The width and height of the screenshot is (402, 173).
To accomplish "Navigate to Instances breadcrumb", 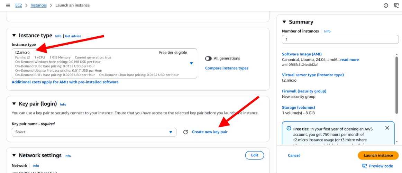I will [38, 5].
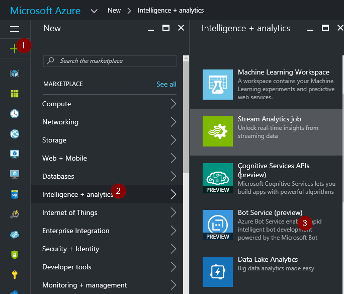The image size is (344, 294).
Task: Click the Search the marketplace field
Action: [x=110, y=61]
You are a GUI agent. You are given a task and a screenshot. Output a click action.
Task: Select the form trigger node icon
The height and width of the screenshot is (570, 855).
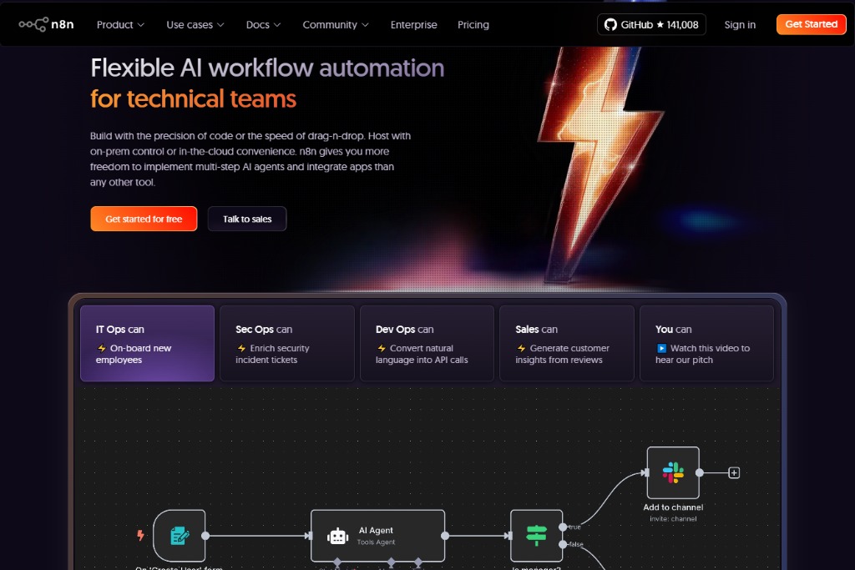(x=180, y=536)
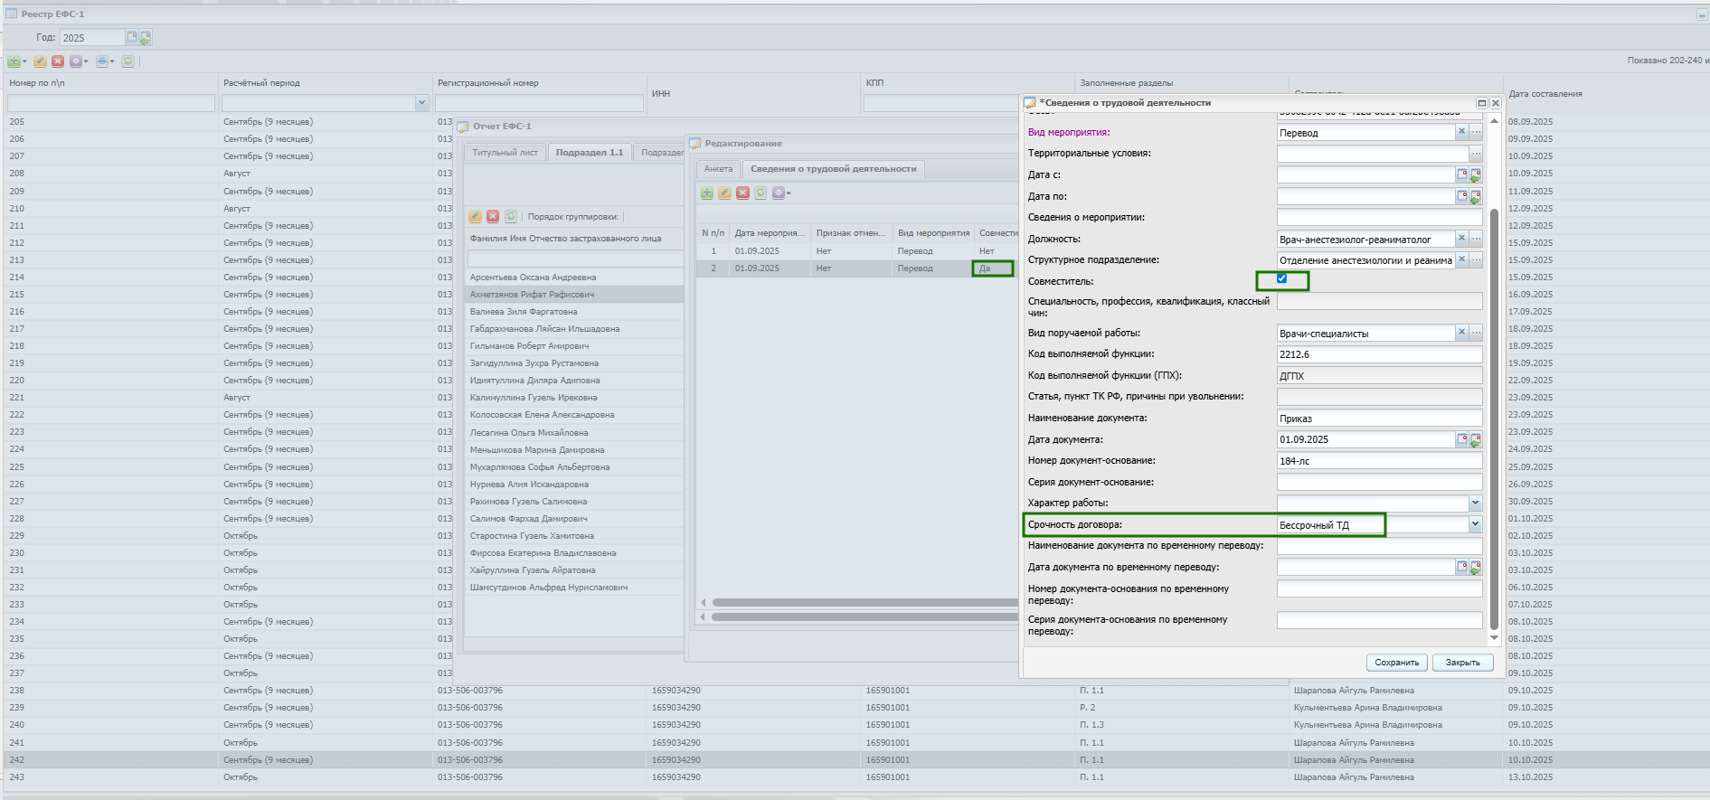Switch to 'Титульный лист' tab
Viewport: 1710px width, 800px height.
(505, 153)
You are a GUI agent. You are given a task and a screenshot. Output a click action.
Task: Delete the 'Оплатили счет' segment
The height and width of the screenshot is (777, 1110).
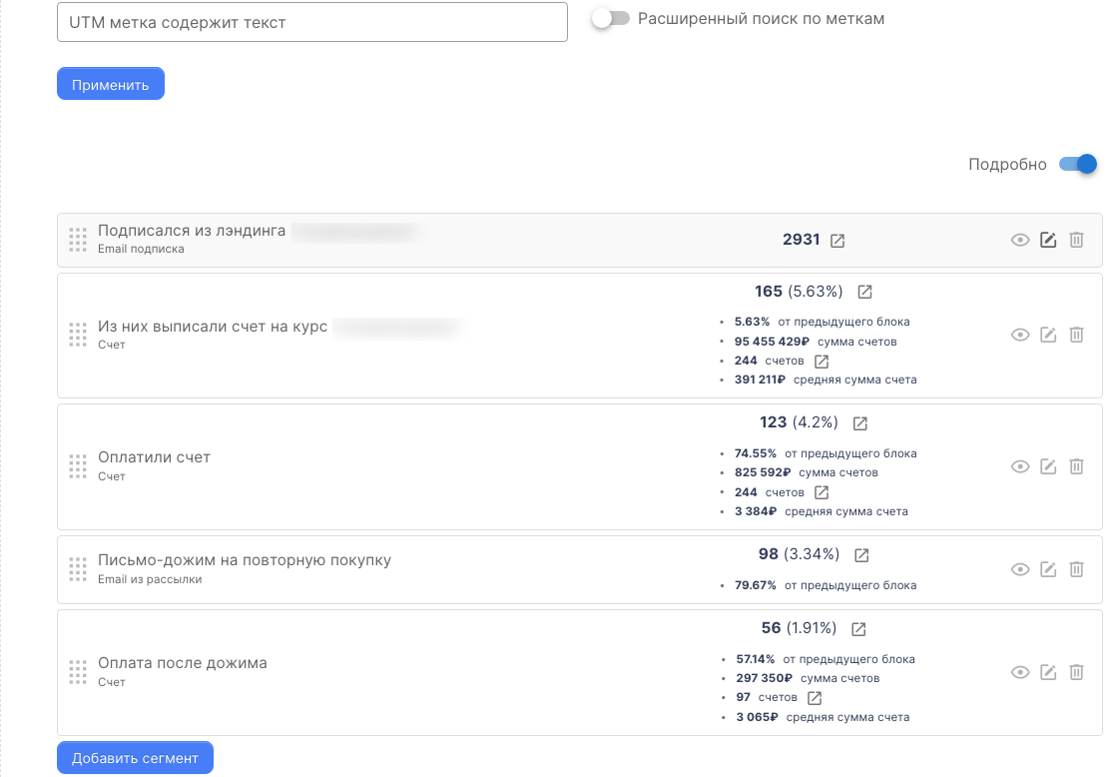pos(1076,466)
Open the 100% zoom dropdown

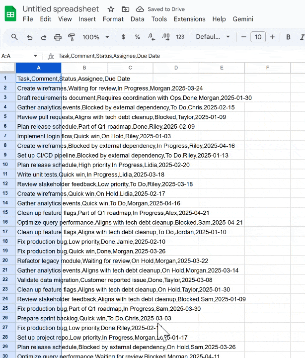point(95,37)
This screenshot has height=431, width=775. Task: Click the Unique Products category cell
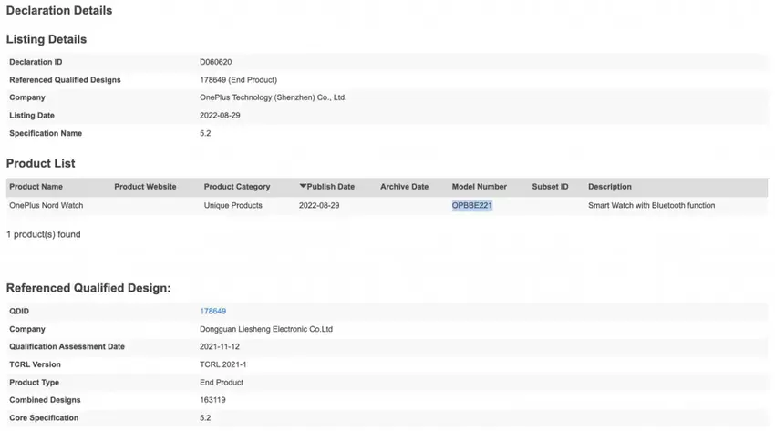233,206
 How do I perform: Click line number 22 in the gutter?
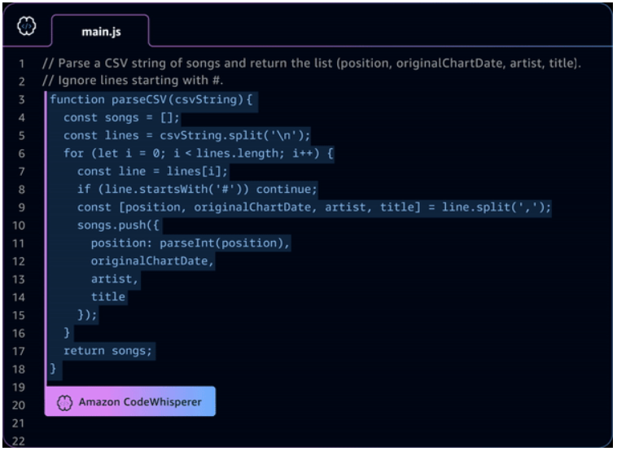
==
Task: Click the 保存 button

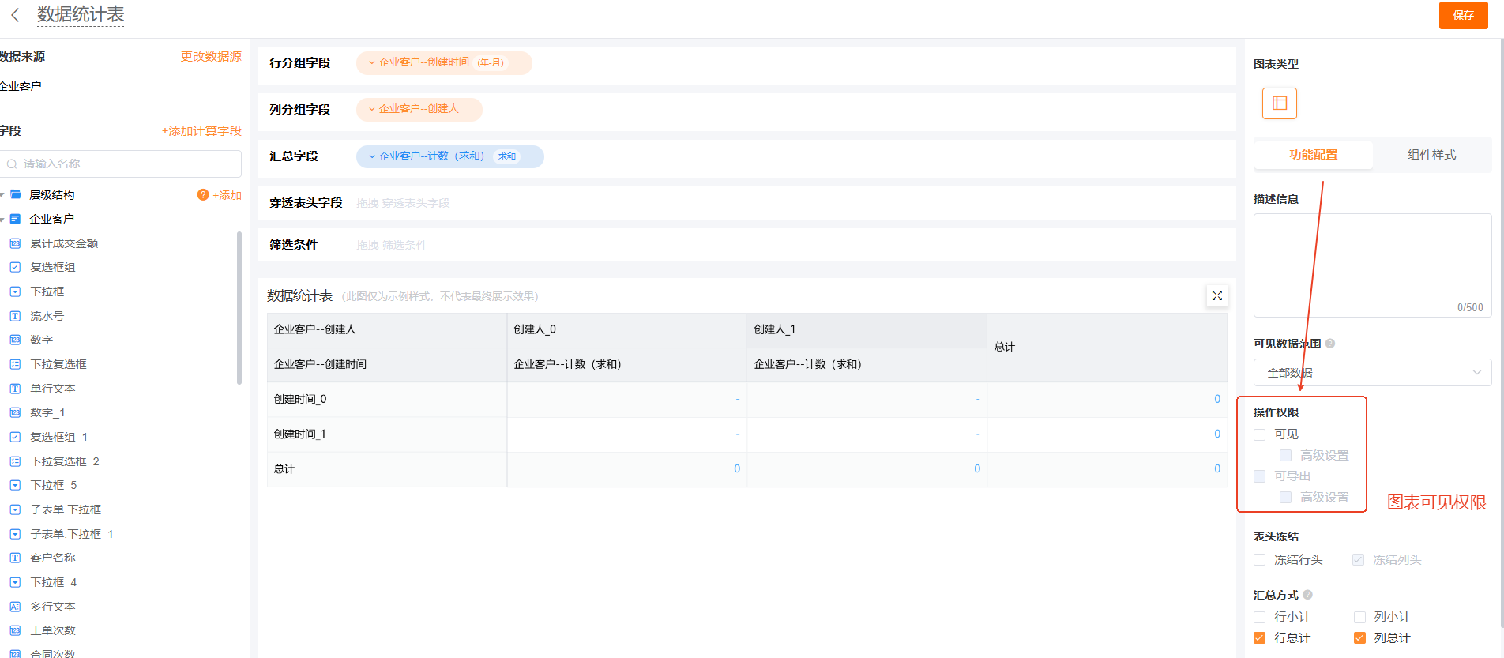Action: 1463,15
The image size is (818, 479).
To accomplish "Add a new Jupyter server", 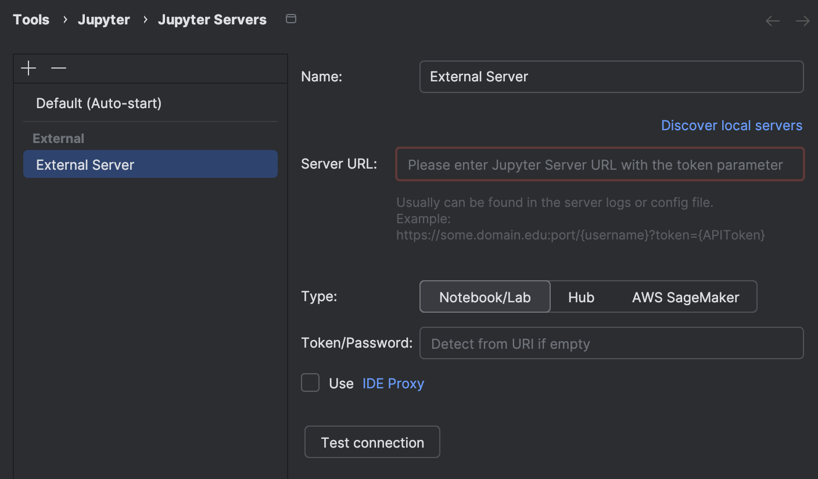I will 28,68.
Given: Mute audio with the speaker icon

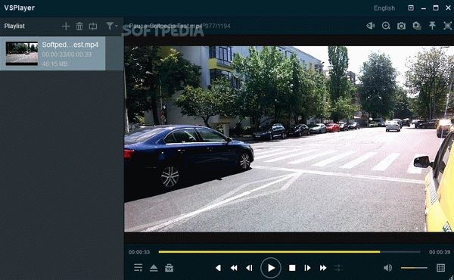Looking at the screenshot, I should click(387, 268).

PROMPT
Look back at the data above, then output exactly the lines from the line holding "This screenshot has" up to and including the line holding "How do I perform: Click". Leave out the pictures.

WORKED SOLUTION
This screenshot has height=431, width=775. Task: Click the Unique Products category cell
233,206
 How do I perform: Click line number 22 in the gutter?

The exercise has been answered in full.